--- Exercise details ---
Turn the data below into a numbered list, starting with the line that contains "Where should I" and going on through the line that contains "coord(74,142)". Leave out blank lines and include no other lines.

--- Working data ---
* begin *
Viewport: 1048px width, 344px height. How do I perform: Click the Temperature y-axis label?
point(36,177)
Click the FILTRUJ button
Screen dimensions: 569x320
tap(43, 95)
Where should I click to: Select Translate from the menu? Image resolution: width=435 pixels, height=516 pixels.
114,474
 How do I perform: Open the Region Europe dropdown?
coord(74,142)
* end *
* begin *
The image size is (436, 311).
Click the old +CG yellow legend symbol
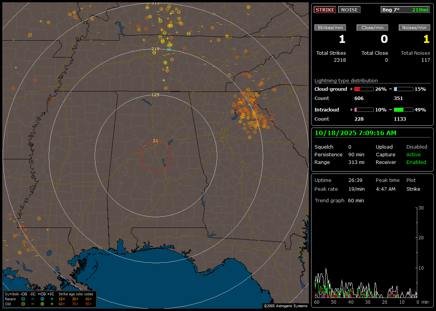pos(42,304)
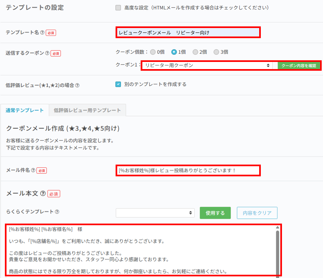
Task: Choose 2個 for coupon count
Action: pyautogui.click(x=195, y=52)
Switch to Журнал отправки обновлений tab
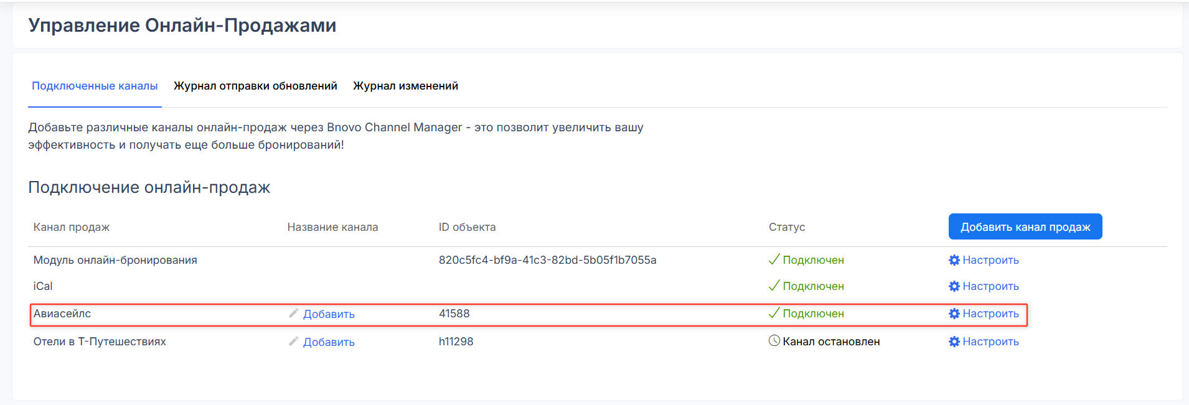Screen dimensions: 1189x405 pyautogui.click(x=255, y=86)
* end *
* begin *
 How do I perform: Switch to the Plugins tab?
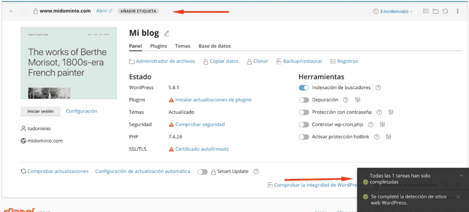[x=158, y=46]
* end *
--- Finished exercise ---
1. Where should I click to: Select Translate from the menu? Image resolution: width=435 pixels, height=516 pixels.
2. 114,474
3.  How do I perform: Open the Region Europe dropdown?
4. coord(74,142)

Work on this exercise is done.